In the draft of the convention that was made publicly available in some weeks ago, you can see that there are several options on the table. From my perspective, the preferable version would be that the convention covers both public and private actors developing and using AI. But there is also the suggestion that in principle, it’s only applicable to public authorities – and only if states want, they can declare that it should also apply to the private sector. And then there are compromise proposals on the table, which then again open up other exceptions and loopholes.
The other loophole we’re addressing is national security, as in the AI Act. Presumably, the AI Convention could also generally exclude everything that’s done under the cover of ‘national security’. One problem is that national security is a very vague concept, and different states interpret it very differently.
This is highly problematic, because the national security justification is mostly triggered in contexts affecting people who are more likely to be the victims of human rights infringements. It’s law enforcement, migration, security and so on – areas where it is really important to have good safeguards in place in these areas.

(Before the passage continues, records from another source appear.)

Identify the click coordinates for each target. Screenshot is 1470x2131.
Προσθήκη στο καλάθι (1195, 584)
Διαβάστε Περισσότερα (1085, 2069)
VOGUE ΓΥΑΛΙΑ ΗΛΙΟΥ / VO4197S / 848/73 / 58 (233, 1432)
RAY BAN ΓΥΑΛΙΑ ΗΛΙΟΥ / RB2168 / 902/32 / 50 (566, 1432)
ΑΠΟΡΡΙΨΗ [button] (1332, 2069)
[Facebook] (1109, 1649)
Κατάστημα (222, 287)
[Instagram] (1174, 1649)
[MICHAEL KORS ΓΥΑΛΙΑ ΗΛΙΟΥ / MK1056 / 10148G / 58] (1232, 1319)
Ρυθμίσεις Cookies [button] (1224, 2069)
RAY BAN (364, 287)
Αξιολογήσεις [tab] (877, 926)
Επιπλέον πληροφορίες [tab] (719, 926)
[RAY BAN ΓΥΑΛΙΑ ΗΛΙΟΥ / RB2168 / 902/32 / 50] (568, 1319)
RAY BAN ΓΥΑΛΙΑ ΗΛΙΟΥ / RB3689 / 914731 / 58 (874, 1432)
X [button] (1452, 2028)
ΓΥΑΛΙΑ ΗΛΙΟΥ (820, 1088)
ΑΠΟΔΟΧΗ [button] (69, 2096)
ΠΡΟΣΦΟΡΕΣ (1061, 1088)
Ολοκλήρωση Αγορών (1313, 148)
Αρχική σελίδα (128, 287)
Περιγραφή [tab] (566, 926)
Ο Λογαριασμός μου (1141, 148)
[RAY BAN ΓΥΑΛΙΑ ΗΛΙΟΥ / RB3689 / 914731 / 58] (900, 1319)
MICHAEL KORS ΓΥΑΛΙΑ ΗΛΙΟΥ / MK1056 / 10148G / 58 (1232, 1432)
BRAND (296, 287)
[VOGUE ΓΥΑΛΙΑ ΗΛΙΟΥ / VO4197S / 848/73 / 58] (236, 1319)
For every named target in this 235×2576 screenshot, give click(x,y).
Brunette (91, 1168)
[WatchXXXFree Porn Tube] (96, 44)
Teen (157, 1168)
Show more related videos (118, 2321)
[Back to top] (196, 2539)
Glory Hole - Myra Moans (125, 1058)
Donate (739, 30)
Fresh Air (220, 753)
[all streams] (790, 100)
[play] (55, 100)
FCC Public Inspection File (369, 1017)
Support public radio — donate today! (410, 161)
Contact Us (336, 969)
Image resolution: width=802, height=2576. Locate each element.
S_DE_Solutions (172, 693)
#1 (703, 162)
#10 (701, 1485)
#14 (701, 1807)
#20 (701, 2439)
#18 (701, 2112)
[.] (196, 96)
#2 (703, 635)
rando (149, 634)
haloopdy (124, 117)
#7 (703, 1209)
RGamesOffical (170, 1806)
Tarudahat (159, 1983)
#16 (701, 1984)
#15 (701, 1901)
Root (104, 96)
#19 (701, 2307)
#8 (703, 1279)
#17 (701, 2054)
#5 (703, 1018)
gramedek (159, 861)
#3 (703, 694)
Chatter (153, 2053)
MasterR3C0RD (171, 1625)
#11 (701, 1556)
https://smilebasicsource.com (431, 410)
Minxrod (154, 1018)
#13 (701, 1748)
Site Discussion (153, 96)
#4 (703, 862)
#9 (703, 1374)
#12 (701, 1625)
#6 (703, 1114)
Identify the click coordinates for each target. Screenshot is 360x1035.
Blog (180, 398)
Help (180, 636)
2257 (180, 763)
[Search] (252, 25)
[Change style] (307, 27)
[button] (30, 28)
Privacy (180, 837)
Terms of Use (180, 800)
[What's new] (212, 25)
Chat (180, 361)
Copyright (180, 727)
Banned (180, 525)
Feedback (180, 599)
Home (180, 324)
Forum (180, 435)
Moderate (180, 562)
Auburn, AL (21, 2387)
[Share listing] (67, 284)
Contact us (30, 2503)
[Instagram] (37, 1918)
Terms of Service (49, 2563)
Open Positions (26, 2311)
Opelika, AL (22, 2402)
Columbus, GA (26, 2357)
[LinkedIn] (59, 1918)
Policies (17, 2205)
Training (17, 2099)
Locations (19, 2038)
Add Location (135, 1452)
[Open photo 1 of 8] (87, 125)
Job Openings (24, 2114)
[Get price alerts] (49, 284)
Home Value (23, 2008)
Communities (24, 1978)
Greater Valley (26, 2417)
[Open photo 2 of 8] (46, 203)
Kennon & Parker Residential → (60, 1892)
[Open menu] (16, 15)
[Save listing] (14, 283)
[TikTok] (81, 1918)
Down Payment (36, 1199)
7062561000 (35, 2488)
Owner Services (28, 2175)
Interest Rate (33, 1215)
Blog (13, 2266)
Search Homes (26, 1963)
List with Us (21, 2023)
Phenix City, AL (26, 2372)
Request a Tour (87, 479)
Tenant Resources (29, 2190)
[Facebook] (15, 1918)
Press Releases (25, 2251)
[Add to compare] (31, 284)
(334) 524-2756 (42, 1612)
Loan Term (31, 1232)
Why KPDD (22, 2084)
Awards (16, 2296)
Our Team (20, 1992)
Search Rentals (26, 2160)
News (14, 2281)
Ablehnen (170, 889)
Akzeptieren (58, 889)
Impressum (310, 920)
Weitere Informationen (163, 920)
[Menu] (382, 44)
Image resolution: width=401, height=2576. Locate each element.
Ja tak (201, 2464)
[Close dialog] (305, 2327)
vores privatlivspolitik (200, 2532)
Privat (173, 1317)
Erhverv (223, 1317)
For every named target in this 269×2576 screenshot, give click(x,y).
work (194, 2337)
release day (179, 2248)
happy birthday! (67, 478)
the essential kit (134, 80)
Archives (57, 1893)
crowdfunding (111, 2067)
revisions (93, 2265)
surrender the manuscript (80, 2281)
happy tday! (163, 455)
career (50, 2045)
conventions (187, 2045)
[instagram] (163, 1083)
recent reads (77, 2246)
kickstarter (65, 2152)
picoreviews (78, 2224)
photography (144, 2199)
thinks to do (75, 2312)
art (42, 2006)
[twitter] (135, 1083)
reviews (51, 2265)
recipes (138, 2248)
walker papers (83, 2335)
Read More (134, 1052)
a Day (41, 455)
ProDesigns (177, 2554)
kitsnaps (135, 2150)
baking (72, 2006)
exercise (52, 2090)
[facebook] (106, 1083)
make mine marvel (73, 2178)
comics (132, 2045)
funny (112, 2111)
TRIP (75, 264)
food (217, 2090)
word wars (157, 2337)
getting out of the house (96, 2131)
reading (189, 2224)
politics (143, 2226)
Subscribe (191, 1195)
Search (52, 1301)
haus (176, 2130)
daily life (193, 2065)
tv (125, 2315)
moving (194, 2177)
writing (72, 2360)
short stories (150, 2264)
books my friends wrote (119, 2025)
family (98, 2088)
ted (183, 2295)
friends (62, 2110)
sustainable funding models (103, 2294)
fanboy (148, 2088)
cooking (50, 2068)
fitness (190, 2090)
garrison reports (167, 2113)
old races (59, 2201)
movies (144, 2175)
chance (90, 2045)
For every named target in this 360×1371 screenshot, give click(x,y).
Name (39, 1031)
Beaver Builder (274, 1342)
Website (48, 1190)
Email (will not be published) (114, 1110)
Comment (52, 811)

DT: Do you have specific examples of AI applications where you worry that they would fall through this loophole?
Müller: We see a lot of technology being used for border control, to predict the risk of terrorism or to surveil public space. States could argue that they need to do that for national security purposes.
DT: Beyond national security, what cases would fall under this convention where governments are using AI?
Müller: During both negotiations on the AI Act and also in the Council of Europe, we have had a lot of recent attention on generative AI tools like ChatGPT. This is good, but at the same time, you should also not forget about (sometimes technologically simpler) tools that also affect individuals.
This brings us back to the question of the definition of AI. Tools used in policing, to detect social benefit fraud, to analyse workers’ performance, to scan CVs, or to assess people’s creditworthiness, do not always rely on the most complex technological approaches. Still, they really affect people’s lives – and should not go unchecked.
DT: What aspects of the topic should people in the public sector pay close attention to?
Müller: We will see to what degree both the AI Act and the Convention on AI will contribute to transparency. I also am convinced that transparency alone won’t do the trick, because you can also do really bad stuff transparently. But at the same time, it is important just to say that transparency is the first and crucial step to enable oversight, control and accountability. All of this is in the interest of public authorities. Public authorities need to be controlled, have reliable oversight mechanisms, and clarity about who is responsible and accountable. In my view, public authorities should see transparency as an opportunity – not as a threat.